CHALLENGE
Copy each of the rows below word for word, but leave out the pictures.

PROVIDED RECORDS

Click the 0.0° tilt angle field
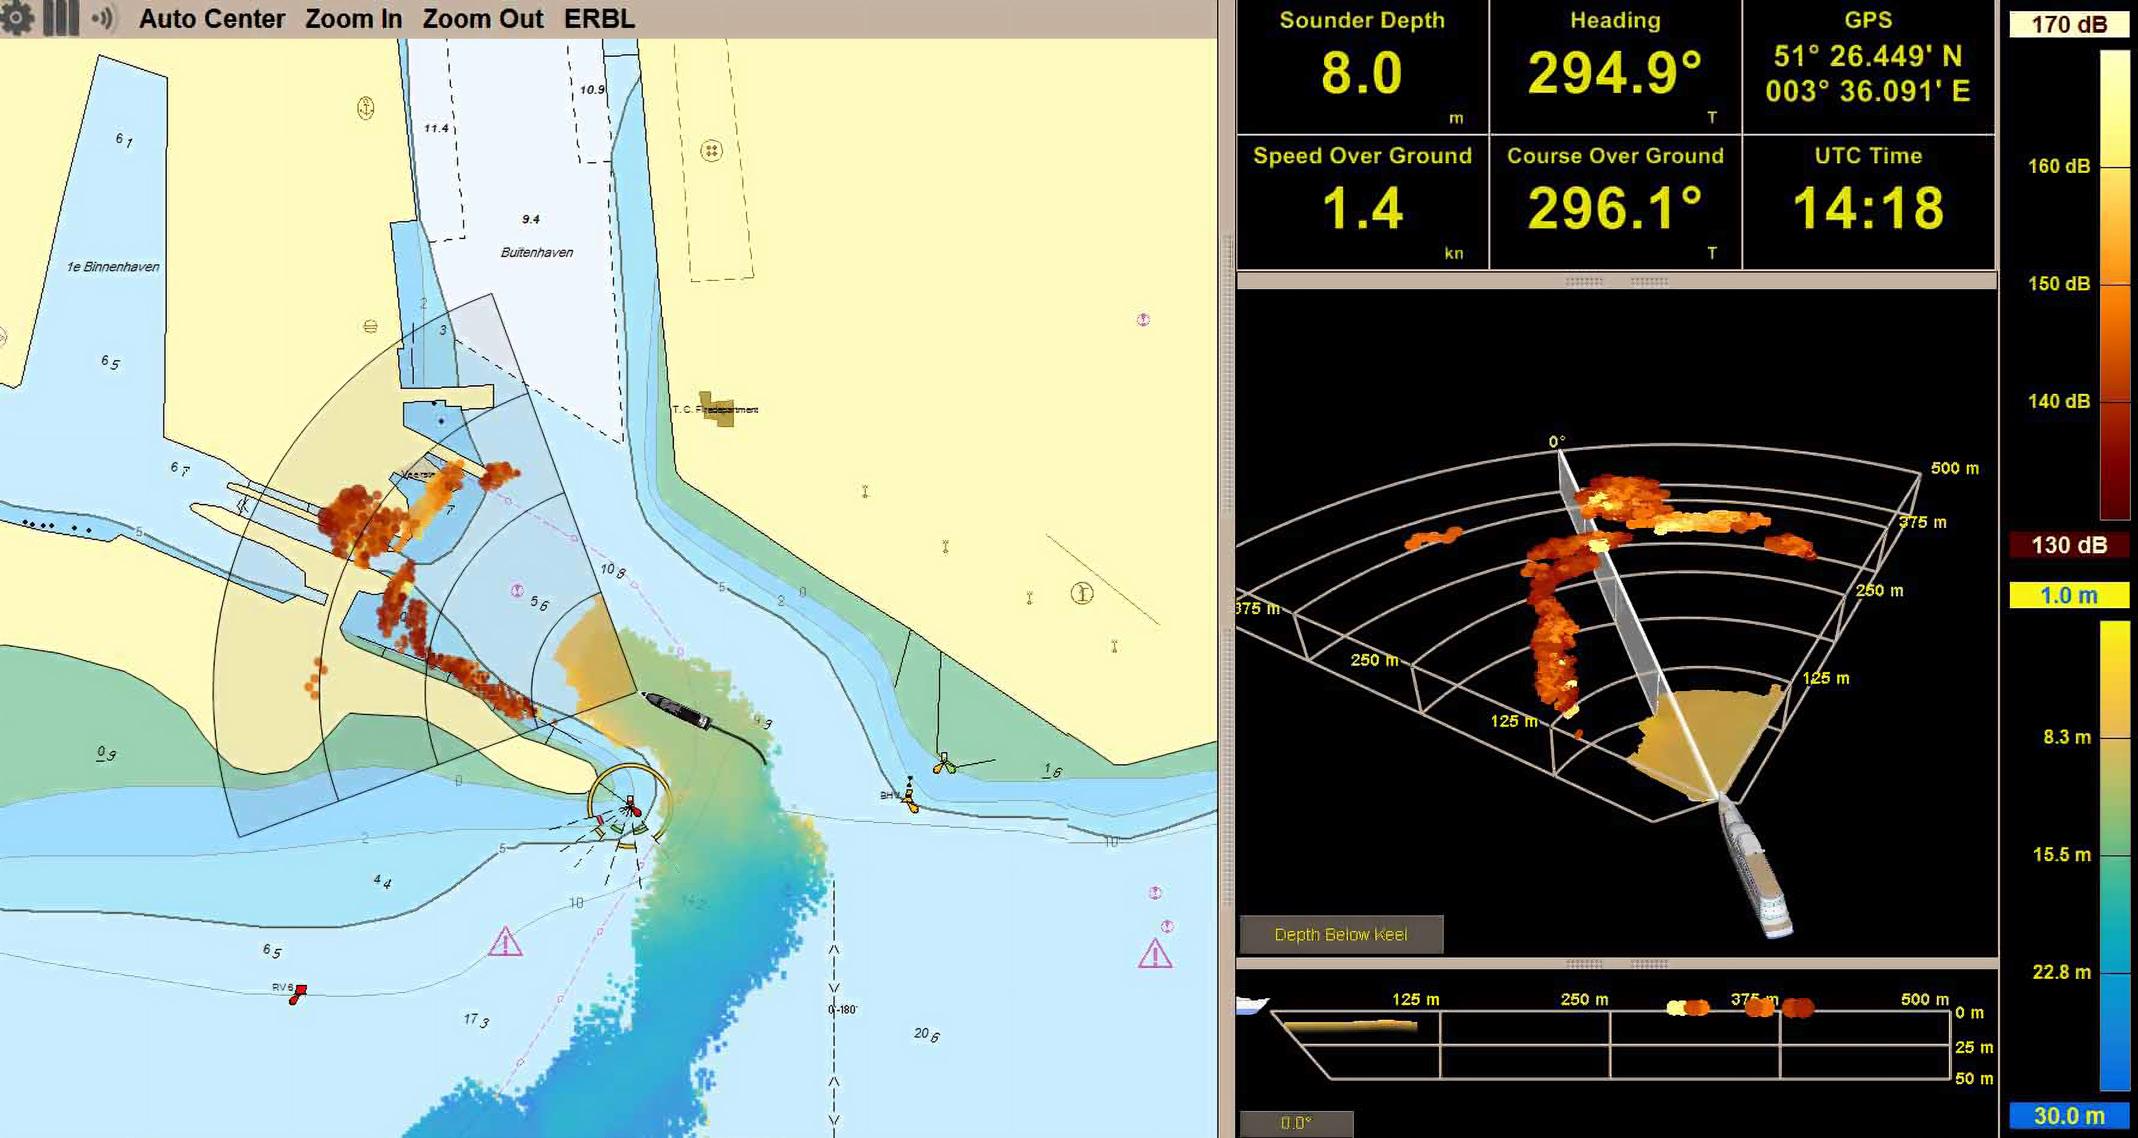The width and height of the screenshot is (2138, 1138). (x=1296, y=1123)
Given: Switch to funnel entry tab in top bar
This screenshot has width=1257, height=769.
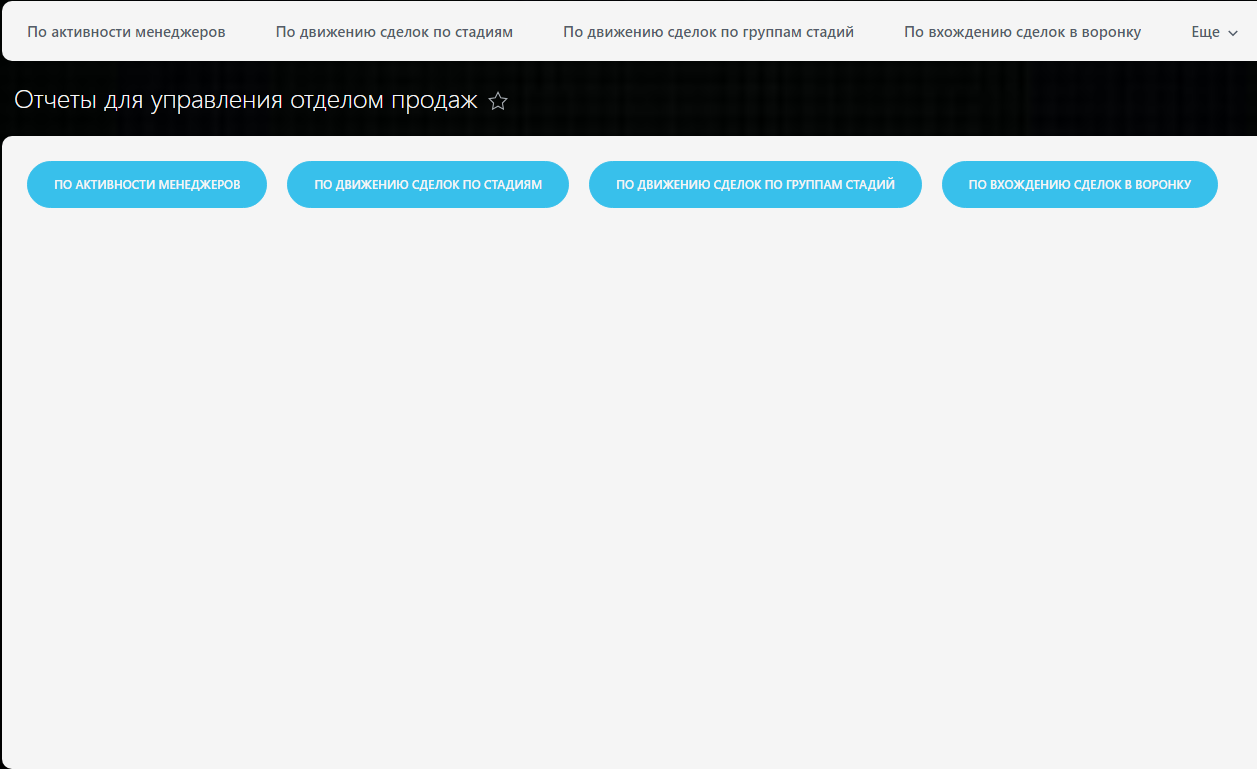Looking at the screenshot, I should 1022,32.
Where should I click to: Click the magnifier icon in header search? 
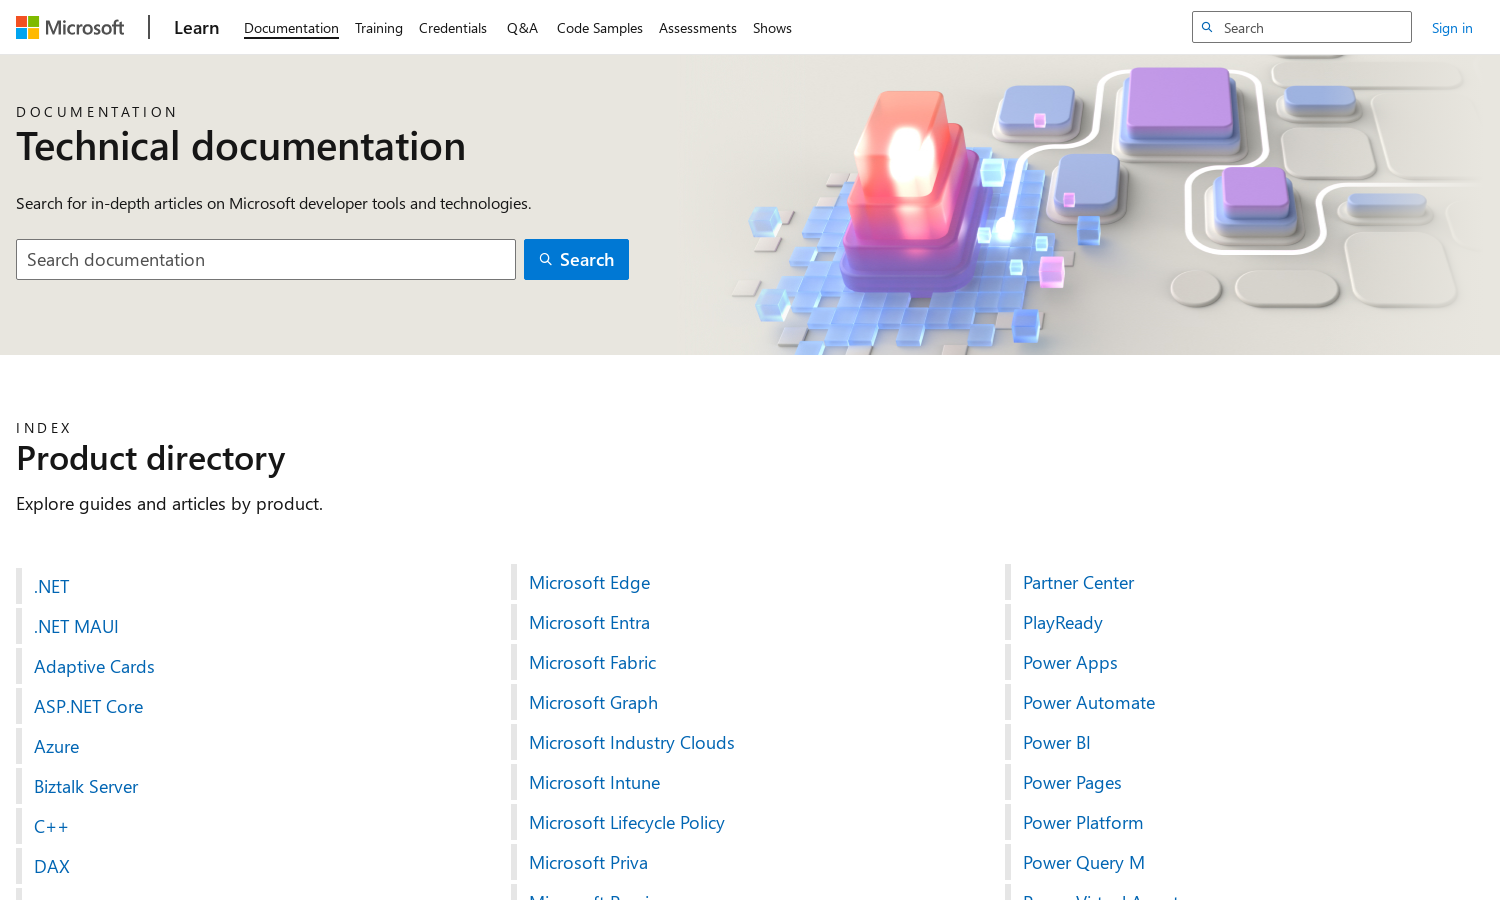(x=1207, y=28)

RIGHT ANSWER
Click the 0.0° tilt angle field
The width and height of the screenshot is (2138, 1138). (x=1296, y=1123)
Given: Switch to funnel entry tab in top bar
This screenshot has width=1257, height=769.
Looking at the screenshot, I should 1022,32.
Where should I click to: Click the magnifier icon in header search? 
(x=1207, y=28)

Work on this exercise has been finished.